**SOURCE PASSAGE:**
★ ★ ★ ★ ★ ★ ★

29. London Letter to Partisan Review
London, England
1 January 1942
Dear Editors,
At this moment nothing is happening politically in England, and since we probably have ahead of us a long exhausting war in which morale will be all-important, I want to use most of this letter in discussing certain currents of thought which are moving to and fro just under the surface. Some of the tendencies I mention may seem to matter very little at present, but they do I think tell one something about possible future developments.
WHOM ARE WE FIGHTING AGAINST?
This question, which obviously had to be answered sooner or later, began to agitate the big public some time in 1941, following on Vansittart’s pamphlets and the starting of a German daily paper for the refugees (Die Zeitung, mildly Left, circulation about 60,000). Vansittart’s thesis is that the Germans are all wicked, and not merely the Nazis. I don’t need to tell you how gleefully the Blimps have seized upon this as a way of escaping from the notion that we are fighting against Fascism. But of late the “only good German is a dead one” line has taken the rather sinister form of a fresh drive against the refugees. The Austrian monarchists have fallen foul of the German left-wingers, whom they accuse of being pan-Germans in disguise, and this delights the Blimps, who are always trying to manoeuvre their two enemies, Germany and Socialism, into the same place. The point has now been reached where anyone who describes himself as “anti-Fascist” is suspected of being pro-German. But the question is much complicated by the fact that the Blimps have a certain amount of right on their side. Vansittart, badly though he writes, is an able man with more background than most of his opponents, and he has insisted on two facts which the pinks have done their best to obscure. One is that much of the Nazi philosophy is not new but is merely a continuation of pan-Germanism, and the other is that Britain cannot have a European policy without having an army. The pinks cannot admit that the German masses are behind Hitler any more than the Blimps can admit that their class must be levered out of control if we are to win the war. The controversy has raged for four months or more in the correspondence columns of several papers, and one paper in particular is obviously keeping it going as a way of baiting the refugees and the “reds” generally. No one, however, airs any racial theories about Germany, which is a great advance on the war propaganda of 1914-18.

★ ★ ★ ★ ★ ★ ★

**GIVEN TASK 1:**
Rewrite the London letter starting with "29. London Letter" and going on through "possible future developments.", using "spirit" in place of "morale".

**INFORMATION PROVIDED:**

★ ★ ★ ★ ★ ★ ★

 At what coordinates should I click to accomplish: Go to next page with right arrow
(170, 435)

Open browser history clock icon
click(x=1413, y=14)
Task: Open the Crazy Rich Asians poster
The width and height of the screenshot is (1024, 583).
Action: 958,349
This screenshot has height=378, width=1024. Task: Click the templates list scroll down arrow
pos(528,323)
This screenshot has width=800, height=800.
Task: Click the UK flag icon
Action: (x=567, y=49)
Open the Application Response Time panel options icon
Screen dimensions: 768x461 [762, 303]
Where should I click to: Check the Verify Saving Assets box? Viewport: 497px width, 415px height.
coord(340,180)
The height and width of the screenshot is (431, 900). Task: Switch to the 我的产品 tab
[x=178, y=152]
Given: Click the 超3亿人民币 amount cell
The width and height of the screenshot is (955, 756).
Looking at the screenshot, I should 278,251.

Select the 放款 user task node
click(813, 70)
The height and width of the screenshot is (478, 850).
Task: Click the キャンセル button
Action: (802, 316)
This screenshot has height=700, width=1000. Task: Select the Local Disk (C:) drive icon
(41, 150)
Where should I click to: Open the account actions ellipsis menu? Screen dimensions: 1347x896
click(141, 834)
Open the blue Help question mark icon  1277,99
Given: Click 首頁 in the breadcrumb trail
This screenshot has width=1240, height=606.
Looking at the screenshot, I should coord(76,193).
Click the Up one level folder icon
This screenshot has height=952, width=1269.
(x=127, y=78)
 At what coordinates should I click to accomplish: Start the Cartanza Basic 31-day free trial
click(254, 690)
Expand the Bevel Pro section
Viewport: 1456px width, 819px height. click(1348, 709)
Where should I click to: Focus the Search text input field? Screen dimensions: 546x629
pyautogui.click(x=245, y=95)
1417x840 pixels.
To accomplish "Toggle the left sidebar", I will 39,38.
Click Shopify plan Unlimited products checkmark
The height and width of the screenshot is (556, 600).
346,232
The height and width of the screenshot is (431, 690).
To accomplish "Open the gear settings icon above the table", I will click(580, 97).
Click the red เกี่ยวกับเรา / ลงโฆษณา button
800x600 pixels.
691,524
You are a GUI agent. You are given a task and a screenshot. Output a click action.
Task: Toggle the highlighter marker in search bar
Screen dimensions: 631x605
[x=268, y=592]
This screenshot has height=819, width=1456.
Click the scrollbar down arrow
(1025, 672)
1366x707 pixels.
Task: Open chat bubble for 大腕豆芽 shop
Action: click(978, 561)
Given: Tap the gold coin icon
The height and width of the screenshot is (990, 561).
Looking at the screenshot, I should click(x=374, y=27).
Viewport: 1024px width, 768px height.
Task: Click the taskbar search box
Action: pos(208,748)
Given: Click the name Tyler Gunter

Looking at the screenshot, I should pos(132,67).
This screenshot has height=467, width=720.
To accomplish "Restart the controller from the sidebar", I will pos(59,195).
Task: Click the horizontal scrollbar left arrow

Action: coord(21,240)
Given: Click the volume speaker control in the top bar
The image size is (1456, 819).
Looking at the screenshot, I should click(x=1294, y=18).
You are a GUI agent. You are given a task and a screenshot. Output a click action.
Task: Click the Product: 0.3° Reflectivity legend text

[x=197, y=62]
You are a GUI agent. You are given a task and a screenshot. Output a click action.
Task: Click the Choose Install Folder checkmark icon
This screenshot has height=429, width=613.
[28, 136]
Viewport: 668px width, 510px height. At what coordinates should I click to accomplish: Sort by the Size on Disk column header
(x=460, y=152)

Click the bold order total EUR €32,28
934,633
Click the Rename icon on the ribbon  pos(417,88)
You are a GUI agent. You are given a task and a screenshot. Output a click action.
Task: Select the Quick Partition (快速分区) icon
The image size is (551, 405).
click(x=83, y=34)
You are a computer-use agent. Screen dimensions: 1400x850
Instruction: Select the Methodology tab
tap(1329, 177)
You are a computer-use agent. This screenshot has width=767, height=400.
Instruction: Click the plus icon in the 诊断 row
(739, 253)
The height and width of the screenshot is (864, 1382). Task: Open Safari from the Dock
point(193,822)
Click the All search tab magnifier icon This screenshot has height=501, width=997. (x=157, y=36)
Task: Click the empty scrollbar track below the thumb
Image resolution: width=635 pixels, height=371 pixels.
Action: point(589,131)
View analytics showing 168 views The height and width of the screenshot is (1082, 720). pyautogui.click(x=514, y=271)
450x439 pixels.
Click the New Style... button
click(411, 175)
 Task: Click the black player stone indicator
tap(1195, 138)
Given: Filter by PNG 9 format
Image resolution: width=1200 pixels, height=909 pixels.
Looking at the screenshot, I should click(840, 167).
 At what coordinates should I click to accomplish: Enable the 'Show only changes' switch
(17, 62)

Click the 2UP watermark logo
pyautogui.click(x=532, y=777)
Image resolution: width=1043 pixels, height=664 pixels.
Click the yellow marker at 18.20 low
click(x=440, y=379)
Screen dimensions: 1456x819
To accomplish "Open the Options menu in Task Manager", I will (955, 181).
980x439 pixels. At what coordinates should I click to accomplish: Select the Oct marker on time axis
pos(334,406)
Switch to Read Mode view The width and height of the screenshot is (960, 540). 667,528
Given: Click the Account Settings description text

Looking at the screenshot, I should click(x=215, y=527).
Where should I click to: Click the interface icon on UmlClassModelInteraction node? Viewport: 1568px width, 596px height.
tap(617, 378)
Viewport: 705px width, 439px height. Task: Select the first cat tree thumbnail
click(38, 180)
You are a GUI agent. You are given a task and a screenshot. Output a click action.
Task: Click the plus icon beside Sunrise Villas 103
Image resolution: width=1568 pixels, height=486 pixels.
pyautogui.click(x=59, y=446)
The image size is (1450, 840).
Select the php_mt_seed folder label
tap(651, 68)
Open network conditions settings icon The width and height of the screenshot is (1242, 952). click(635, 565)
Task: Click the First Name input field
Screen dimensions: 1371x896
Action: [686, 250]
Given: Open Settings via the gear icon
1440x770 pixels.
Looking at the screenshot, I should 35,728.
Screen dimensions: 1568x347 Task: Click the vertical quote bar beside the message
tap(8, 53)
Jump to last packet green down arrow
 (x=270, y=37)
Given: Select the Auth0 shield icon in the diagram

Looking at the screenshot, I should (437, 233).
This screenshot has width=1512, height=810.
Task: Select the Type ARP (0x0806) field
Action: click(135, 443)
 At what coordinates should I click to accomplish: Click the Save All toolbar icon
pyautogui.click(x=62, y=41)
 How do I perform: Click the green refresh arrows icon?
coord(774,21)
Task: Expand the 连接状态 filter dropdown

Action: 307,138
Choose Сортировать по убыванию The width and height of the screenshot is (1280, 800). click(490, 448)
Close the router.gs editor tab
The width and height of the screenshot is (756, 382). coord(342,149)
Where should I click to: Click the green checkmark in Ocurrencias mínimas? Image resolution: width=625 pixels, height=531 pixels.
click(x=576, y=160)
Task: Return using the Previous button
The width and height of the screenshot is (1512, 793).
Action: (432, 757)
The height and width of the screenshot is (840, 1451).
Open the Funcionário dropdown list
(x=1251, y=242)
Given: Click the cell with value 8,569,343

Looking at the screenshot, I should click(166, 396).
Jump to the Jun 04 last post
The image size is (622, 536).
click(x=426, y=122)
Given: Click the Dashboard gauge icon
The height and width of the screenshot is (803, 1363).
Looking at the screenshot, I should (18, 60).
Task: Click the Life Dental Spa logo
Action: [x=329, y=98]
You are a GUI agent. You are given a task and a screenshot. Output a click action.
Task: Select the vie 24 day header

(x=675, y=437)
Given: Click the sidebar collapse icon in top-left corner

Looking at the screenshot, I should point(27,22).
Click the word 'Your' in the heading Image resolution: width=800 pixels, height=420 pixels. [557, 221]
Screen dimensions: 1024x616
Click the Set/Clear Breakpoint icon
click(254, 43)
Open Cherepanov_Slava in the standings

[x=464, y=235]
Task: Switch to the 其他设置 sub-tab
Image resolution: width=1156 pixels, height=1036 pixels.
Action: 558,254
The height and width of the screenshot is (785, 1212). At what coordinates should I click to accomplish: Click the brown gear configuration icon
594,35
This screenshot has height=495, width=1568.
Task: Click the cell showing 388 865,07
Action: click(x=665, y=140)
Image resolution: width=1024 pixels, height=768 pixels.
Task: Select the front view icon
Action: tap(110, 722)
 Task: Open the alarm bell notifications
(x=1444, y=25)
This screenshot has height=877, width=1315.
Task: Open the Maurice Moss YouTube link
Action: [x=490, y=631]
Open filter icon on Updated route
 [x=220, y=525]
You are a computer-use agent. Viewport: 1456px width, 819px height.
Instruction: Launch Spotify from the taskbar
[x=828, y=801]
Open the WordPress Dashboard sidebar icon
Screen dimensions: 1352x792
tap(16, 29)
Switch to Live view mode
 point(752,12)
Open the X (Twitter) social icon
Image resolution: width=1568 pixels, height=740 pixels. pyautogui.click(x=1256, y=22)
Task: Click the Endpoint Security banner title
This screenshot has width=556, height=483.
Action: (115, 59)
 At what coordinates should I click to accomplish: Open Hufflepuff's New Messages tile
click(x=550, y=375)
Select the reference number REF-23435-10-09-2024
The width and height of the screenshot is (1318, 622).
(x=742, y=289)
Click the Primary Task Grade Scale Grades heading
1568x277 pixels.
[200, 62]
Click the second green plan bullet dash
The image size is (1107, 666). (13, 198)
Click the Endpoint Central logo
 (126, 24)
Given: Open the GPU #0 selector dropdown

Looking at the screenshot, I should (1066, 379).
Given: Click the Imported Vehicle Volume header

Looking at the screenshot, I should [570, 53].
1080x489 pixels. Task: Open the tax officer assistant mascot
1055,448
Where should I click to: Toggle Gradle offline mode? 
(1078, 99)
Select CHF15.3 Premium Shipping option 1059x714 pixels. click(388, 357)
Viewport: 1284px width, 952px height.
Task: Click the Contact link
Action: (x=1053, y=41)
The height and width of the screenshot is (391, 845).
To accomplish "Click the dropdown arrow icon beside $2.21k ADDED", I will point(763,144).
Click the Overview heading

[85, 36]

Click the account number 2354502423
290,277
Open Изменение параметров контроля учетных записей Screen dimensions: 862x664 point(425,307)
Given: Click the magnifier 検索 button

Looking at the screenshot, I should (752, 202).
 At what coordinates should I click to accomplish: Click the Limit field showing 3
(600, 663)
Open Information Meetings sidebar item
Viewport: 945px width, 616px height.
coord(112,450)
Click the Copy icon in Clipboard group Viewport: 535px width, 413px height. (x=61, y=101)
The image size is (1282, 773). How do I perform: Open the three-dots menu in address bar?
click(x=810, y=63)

★ ★ ★ ★ ★ ★ ★

**GIVEN TASK 2:**
Please copy the lines of the records exactly, starting with the line with "Click the Endpoint Central logo" and going on through the line with "Looking at the screenshot, I should (752, 202).".

**FULL SOLUTION 1:**
29. London Letter to Partisan Review
London, England
1 January 1942
Dear Editors,
At this moment nothing is happening politically in England, and since we probably have ahead of us a long exhausting war in which spirit will be all-important, I want to use most of this letter in discussing certain currents of thought which are moving to and fro just under the surface. Some of the tendencies I mention may seem to matter very little at present, but they do I think tell one something about possible future developments.

**FULL SOLUTION 2:**
Click the Endpoint Central logo
 (126, 24)
Given: Open the GPU #0 selector dropdown

Looking at the screenshot, I should (1066, 379).
Given: Click the Imported Vehicle Volume header

Looking at the screenshot, I should [570, 53].
1080x489 pixels. Task: Open the tax officer assistant mascot
1055,448
Where should I click to: Toggle Gradle offline mode? 
(1078, 99)
Select CHF15.3 Premium Shipping option 1059x714 pixels. click(388, 357)
Viewport: 1284px width, 952px height.
Task: Click the Contact link
Action: (x=1053, y=41)
The height and width of the screenshot is (391, 845).
To accomplish "Click the dropdown arrow icon beside $2.21k ADDED", I will point(763,144).
Click the Overview heading

[85, 36]

Click the account number 2354502423
290,277
Open Изменение параметров контроля учетных записей Screen dimensions: 862x664 point(425,307)
Given: Click the magnifier 検索 button

Looking at the screenshot, I should (752, 202).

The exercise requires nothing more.